## What you are asked to do
Set down all of the data exactly as it appears.

######

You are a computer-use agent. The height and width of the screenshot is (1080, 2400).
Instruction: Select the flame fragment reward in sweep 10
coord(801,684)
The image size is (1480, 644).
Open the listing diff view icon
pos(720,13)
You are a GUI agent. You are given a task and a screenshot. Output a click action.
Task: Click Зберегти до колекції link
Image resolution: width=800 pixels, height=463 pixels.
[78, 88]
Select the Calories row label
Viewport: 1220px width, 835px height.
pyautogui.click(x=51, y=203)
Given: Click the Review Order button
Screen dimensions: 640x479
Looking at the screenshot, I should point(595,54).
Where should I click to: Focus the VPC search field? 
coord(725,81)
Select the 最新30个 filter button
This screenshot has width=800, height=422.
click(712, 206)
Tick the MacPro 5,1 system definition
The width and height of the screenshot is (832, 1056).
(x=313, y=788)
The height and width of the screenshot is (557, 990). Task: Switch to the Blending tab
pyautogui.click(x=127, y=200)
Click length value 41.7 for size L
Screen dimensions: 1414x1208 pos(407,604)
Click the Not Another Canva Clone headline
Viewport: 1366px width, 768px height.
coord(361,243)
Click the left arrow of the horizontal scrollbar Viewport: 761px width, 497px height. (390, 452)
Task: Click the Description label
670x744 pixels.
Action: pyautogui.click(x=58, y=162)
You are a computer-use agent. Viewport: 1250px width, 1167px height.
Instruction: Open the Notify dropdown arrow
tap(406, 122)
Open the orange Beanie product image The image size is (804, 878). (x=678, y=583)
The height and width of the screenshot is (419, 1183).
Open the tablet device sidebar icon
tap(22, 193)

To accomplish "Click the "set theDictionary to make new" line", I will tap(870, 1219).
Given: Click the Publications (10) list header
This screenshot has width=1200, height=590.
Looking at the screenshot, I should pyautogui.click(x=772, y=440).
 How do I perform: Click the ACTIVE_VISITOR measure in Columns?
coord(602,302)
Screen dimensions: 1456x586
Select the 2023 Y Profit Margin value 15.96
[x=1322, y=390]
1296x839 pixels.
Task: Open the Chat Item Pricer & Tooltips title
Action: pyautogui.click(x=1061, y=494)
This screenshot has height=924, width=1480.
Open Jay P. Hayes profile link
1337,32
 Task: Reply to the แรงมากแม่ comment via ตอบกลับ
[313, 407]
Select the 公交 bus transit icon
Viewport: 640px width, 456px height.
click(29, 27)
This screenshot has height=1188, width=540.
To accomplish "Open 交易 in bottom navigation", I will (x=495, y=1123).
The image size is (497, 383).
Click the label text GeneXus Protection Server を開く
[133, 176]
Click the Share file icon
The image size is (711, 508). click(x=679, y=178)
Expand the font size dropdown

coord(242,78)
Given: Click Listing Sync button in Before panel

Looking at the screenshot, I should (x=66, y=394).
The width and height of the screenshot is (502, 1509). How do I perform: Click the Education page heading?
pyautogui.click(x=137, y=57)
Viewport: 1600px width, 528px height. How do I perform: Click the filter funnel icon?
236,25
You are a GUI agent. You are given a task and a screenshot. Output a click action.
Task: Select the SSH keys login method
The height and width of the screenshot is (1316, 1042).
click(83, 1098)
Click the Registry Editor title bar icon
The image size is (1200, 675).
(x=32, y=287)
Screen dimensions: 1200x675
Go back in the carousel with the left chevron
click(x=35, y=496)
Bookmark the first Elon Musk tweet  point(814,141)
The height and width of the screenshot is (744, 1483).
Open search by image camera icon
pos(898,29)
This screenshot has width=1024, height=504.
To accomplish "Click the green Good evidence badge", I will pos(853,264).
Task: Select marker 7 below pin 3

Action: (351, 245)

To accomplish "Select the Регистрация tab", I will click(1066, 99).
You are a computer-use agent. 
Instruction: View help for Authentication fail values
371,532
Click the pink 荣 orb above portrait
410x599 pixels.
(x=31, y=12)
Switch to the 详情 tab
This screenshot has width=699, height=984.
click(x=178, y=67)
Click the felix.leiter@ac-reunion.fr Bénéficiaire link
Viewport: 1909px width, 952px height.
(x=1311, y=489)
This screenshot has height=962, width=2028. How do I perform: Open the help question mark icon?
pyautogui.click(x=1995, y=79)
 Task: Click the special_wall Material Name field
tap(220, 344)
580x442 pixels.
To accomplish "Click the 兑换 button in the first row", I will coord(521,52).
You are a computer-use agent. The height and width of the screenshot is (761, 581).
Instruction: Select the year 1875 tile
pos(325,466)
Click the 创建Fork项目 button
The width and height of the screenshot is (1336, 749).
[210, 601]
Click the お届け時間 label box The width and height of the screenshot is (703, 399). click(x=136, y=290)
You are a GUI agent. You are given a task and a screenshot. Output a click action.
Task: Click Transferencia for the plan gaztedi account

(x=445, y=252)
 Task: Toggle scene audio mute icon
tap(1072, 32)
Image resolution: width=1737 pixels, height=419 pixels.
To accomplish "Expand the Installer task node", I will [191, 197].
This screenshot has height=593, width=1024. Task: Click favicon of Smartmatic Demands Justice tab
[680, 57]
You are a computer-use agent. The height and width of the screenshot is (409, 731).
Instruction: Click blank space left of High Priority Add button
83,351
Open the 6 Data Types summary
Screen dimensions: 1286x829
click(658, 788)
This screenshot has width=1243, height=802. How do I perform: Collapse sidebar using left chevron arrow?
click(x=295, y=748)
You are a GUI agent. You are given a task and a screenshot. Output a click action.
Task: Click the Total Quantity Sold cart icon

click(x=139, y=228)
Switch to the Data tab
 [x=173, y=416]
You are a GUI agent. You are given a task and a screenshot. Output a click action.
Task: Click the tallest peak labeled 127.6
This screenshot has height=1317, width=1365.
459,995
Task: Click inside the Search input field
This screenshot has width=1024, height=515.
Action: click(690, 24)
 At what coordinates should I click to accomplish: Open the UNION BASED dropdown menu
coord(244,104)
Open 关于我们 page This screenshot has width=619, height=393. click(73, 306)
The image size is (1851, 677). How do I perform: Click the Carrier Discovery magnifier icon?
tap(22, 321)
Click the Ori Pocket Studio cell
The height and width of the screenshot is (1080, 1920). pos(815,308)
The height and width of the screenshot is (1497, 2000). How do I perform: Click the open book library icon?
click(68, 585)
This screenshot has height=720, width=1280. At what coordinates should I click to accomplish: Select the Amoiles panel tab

######

## Reply
You are a computer-use agent. The height and width of the screenshot is (1080, 2400).
Instruction: Select the flame fragment reward in sweep 10
coord(801,684)
The image size is (1480, 644).
Open the listing diff view icon
pos(720,13)
You are a GUI agent. You are given a task and a screenshot. Output a click action.
Task: Click Зберегти до колекції link
Image resolution: width=800 pixels, height=463 pixels.
[78, 88]
Select the Calories row label
Viewport: 1220px width, 835px height.
pyautogui.click(x=51, y=203)
Given: Click the Review Order button
Screen dimensions: 640x479
Looking at the screenshot, I should point(595,54).
Where should I click to: Focus the VPC search field? 
coord(725,81)
Select the 最新30个 filter button
This screenshot has width=800, height=422.
click(712, 206)
Tick the MacPro 5,1 system definition
The width and height of the screenshot is (832, 1056).
(x=313, y=788)
The height and width of the screenshot is (557, 990). Task: Switch to the Blending tab
pyautogui.click(x=127, y=200)
Click length value 41.7 for size L
Screen dimensions: 1414x1208 pos(407,604)
Click the Not Another Canva Clone headline
Viewport: 1366px width, 768px height.
coord(361,243)
Click the left arrow of the horizontal scrollbar Viewport: 761px width, 497px height. (390, 452)
Task: Click the Description label
670x744 pixels.
Action: pyautogui.click(x=58, y=162)
You are a computer-use agent. Viewport: 1250px width, 1167px height.
Instruction: Open the Notify dropdown arrow
tap(406, 122)
Open the orange Beanie product image The image size is (804, 878). (x=678, y=583)
The height and width of the screenshot is (419, 1183).
Open the tablet device sidebar icon
tap(22, 193)

To accomplish "Click the "set theDictionary to make new" line", I will tap(870, 1219).
Given: Click the Publications (10) list header
This screenshot has width=1200, height=590.
Looking at the screenshot, I should pyautogui.click(x=772, y=440).
 How do I perform: Click the ACTIVE_VISITOR measure in Columns?
coord(602,302)
Screen dimensions: 1456x586
Select the 2023 Y Profit Margin value 15.96
[x=1322, y=390]
1296x839 pixels.
Task: Open the Chat Item Pricer & Tooltips title
Action: pyautogui.click(x=1061, y=494)
This screenshot has height=924, width=1480.
Open Jay P. Hayes profile link
1337,32
 Task: Reply to the แรงมากแม่ comment via ตอบกลับ
[313, 407]
Select the 公交 bus transit icon
Viewport: 640px width, 456px height.
click(29, 27)
This screenshot has height=1188, width=540.
To accomplish "Open 交易 in bottom navigation", I will (x=495, y=1123).
The image size is (497, 383).
Click the label text GeneXus Protection Server を開く
[133, 176]
Click the Share file icon
The image size is (711, 508). click(x=679, y=178)
Expand the font size dropdown

coord(242,78)
Given: Click Listing Sync button in Before panel

Looking at the screenshot, I should (x=66, y=394).
The width and height of the screenshot is (502, 1509). How do I perform: Click the Education page heading?
pyautogui.click(x=137, y=57)
Viewport: 1600px width, 528px height. How do I perform: Click the filter funnel icon?
236,25
You are a GUI agent. You are given a task and a screenshot. Output a click action.
Task: Select the SSH keys login method
The height and width of the screenshot is (1316, 1042).
click(83, 1098)
Click the Registry Editor title bar icon
The image size is (1200, 675).
(x=32, y=287)
Screen dimensions: 1200x675
Go back in the carousel with the left chevron
click(x=35, y=496)
Bookmark the first Elon Musk tweet  point(814,141)
The height and width of the screenshot is (744, 1483).
Open search by image camera icon
pos(898,29)
This screenshot has width=1024, height=504.
To accomplish "Click the green Good evidence badge", I will pos(853,264).
Task: Select marker 7 below pin 3

Action: (351, 245)

To accomplish "Select the Регистрация tab", I will click(1066, 99).
You are a computer-use agent. 
Instruction: View help for Authentication fail values
371,532
Click the pink 荣 orb above portrait
410x599 pixels.
(x=31, y=12)
Switch to the 详情 tab
This screenshot has width=699, height=984.
click(x=178, y=67)
Click the felix.leiter@ac-reunion.fr Bénéficiaire link
Viewport: 1909px width, 952px height.
(x=1311, y=489)
This screenshot has height=962, width=2028. How do I perform: Open the help question mark icon?
pyautogui.click(x=1995, y=79)
 Task: Click the special_wall Material Name field
tap(220, 344)
580x442 pixels.
To accomplish "Click the 兑换 button in the first row", I will coord(521,52).
You are a computer-use agent. The height and width of the screenshot is (761, 581).
Instruction: Select the year 1875 tile
pos(325,466)
Click the 创建Fork项目 button
The width and height of the screenshot is (1336, 749).
[210, 601]
Click the お届け時間 label box The width and height of the screenshot is (703, 399). click(x=136, y=290)
You are a GUI agent. You are given a task and a screenshot. Output a click action.
Task: Click Transferencia for the plan gaztedi account

(x=445, y=252)
 Task: Toggle scene audio mute icon
tap(1072, 32)
Image resolution: width=1737 pixels, height=419 pixels.
To accomplish "Expand the Installer task node", I will [191, 197].
This screenshot has height=593, width=1024. Task: Click favicon of Smartmatic Demands Justice tab
[680, 57]
You are a computer-use agent. The height and width of the screenshot is (409, 731).
Instruction: Click blank space left of High Priority Add button
83,351
Open the 6 Data Types summary
Screen dimensions: 1286x829
click(658, 788)
This screenshot has width=1243, height=802. How do I perform: Collapse sidebar using left chevron arrow?
click(x=295, y=748)
You are a GUI agent. You are given a task and a screenshot. Output a click action.
Task: Click the Total Quantity Sold cart icon

click(x=139, y=228)
Switch to the Data tab
 [x=173, y=416]
You are a GUI agent. You are given a task and a screenshot. Output a click action.
Task: Click the tallest peak labeled 127.6
This screenshot has height=1317, width=1365.
459,995
Task: Click inside the Search input field
This screenshot has width=1024, height=515.
Action: click(690, 24)
 At what coordinates should I click to accomplish: Open the UNION BASED dropdown menu
coord(244,104)
Open 关于我们 page This screenshot has width=619, height=393. click(73, 306)
The image size is (1851, 677). How do I perform: Click the Carrier Discovery magnifier icon?
tap(22, 321)
Click the Ori Pocket Studio cell
The height and width of the screenshot is (1080, 1920). pos(815,308)
The height and width of the screenshot is (1497, 2000). How do I perform: Click the open book library icon?
click(68, 585)
This screenshot has height=720, width=1280. At what coordinates should I click to accomplish: Select the Amoiles panel tab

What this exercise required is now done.